Además de la enseñanza histórica, la educación puede ayudar a cuestionar estereotipos que suelen transmitirse de generación en generación. Muchos estudiantes crecen con una visión limitada de los pueblos indígenas, asociándolos únicamente al pasado o a contextos rurales. Incorporar contenidos sobre sus aportes a la cultura, la ciencia, la agricultura y la identidad nacional permitiría mostrar que estas comunidades forman parte activa de las sociedades latinoamericanas actuales y no son simplemente un capítulo de los libros de historia.

Romper la hegemonía del «pituco en problemas»
Una vez sembrada la conciencia en las aulas, el siguiente paso urgente está en las pantallas.
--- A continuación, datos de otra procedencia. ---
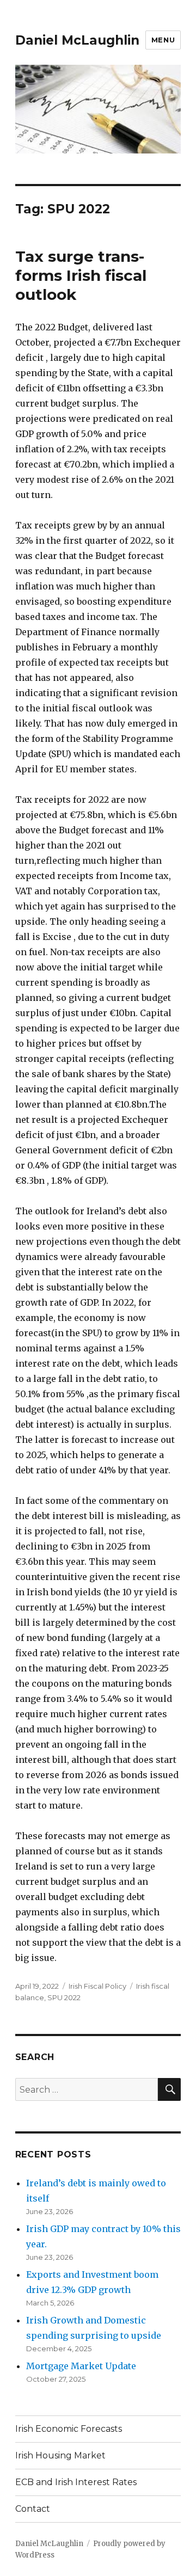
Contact (32, 2509)
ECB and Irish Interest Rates (76, 2482)
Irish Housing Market (60, 2455)
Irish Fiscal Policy (97, 1986)
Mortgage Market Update (81, 2365)
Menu (163, 39)
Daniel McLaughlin (77, 40)
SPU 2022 (64, 1997)
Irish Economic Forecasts (68, 2429)
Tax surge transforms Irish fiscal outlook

Las industrias cinematográficas de Lima, Santiago o Buenos Aires sufren de una alarmante desconexión cultural, repitiendo hasta el cansancio la fórmula de la comedia superficial protagonizada por elencos enteramente blancos donde el conflicto es el drama de un pituco o un cuico. Es momento de romper ese monopolio estético y abrir el cine a la diversidad real de nuestras sociedades, demostrando que los rostros mestizos e indígenas pertenecen al rol protagónico y no a los márgenes o a los papeles de servicio.
Colocar a un protagonista «cholo» o mestizo en el centro de la pantalla no significa encasillarlo en el drama social o el documental; significa darle la oportunidad de habitar historias profundas de amor, comedia, romance o suspenso. Nuestra región posee una riqueza cultural y una mitología incalculable que el cine comercial ha ignorado por completo. Mitos, leyendas y cosmovisiones andinas o mapuches tienen todo el potencial para convertirse en taquilleras películas de terror folclórico o dramas épicos, demostrando que nuestra identidad puede ser comercial, moderna y fascinante para las nuevas generaciones.

Reconectar con la identidad
La educación y el cine pueden desempeñar un papel importante en la forma en que las personas perciben su propia identidad. Cuando las culturas locales, las lenguas originarias y la diversidad étnica tienen mayor presencia en las aulas y en los medios, resulta más fácil construir un sentido de pertenencia. Para muchos especialistas, reconocer esa diversidad es un paso clave para fortalecer la convivencia y reducir formas de discriminación que aún persisten en la región.
Reconectar con las raíces no implica rechazar influencias extranjeras ni idealizar el pasado. Se trata de reconocer que la identidad latinoamericana es el resultado de múltiples herencias culturales que conviven hasta hoy. Valorar las lenguas originarias, las tradiciones locales y las historias de los pueblos indígenas puede fortalecer el sentido de pertenencia y ayudar a construir sociedades más conscientes de su diversidad.